Mesmo reconhecendo que os futebolistas estão “a cumprir um sonho”, e que “os plantéis estão maiores”, o jogador do Manchester City sublinha que a gestão pessoal não é fácil.
“Se for uma ou duas épocas, tudo bem. Mas sete ou oito não tem sido fácil. Passo muito pouco tempo com a minha família e de férias”.
Aqui chegados, voltemos ao texto, entretanto explicado pelo seu autor. “O que escrevi foi que Bernardo Silva não pode dizer publicamente que é uma chatice ter tantos jogos pois isso impede-o de ter uma vida como as outras pessoas. Não pode estar tanto tempo com os amigos e a família. É sobre isto, exclusivamente isto que escrevi. Alguém que ganha o que ele ganha não pode ou deve falar sobre a chatice de tantos jogos que o impedem de estar com amigos. Não o pode fazer por respeito para com as pessoas que têm vidas difíceis e que trabalham tantas ou mais horas do que ele”.

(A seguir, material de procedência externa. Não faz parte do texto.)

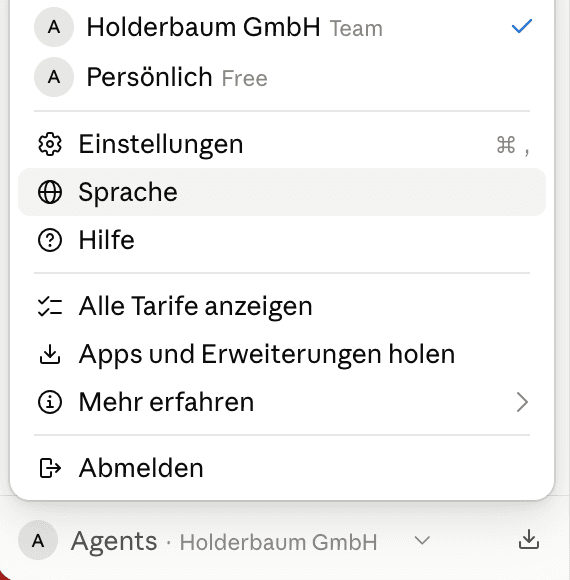
Task: Click the Abmelden logout arrow icon
Action: click(x=50, y=468)
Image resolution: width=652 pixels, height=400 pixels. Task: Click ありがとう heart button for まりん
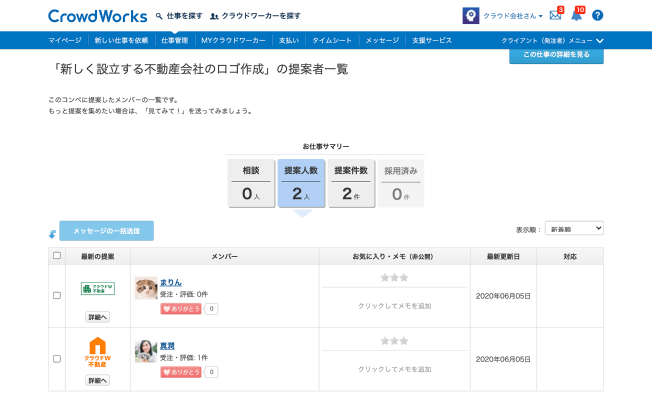(x=180, y=309)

Discordo. Os 410 mil euros que Bernardo Silva ganha semanalmente, pegando nos números apresentados por Luís Osório, são rendimento do seu trabalho, concorde-se ou não com o negócio de milhões em que se transformou o mundo do futebol. Reconhecendo as gritantes diferenças entre quem recebe 410 mil euros semanais e quem tem de gerir menos de 1000 euros mensais, defendo o direito de todas as pessoas trabalhadoras poderem contestar as condições e termos em que produzem, e de o fazerem publicamente, se assim o entenderem.
Desacelerar o jogo
É com este entendimento que reflicto no seguinte: se até um superprivilegiado que está a cumprir um sonho se queixa das condições de trabalho (e não do trabalho em si), do que mais precisamos para reconhecer que o problema está num sistema capitalista profundamente extractivista?
O ritmo alucinante a que hoje somos obrigados a trabalhar é desumano. Não é por acaso que andamos a discutir a semana dos quatro dias. Importa desacelerar, reivindicar tempo para desfrutar dos amigos e família, em vez de nos arrastarmos num contínuo de tarefas e obrigações que apenas servem os interesses do capital.
A ideia de que ganhar mais – ou até estratosfericamente mais – do que a esmagadora maioria da população deve inibir a verbalização de descontentamento inquieta-me, porque nela vejo subjacente a ideia de que o dinheiro compra tudo. Até o direito à indignação.
Também não vejo como falar do que nos dói desrespeita a dor de outras pessoas.
Parece-me mais útil aproveitar o desabafo de Bernardo Silva para o questionar sobre o papel dos jogadores no processo de crescente mercantilização do futebol. Ou sobre o manto de silêncio relativo às graves violações de Direitos Humanos, sobretudo de trabalhadores migrantes, que marcaram a construção dos estádios para o Mundial do Catar de 2022. E o que dizer sobre a elitização do acesso aos estádios, bem visível no preço dos bilhetes?
Estas são perguntas para mais de 410 mil euros por semana. Façamo-las!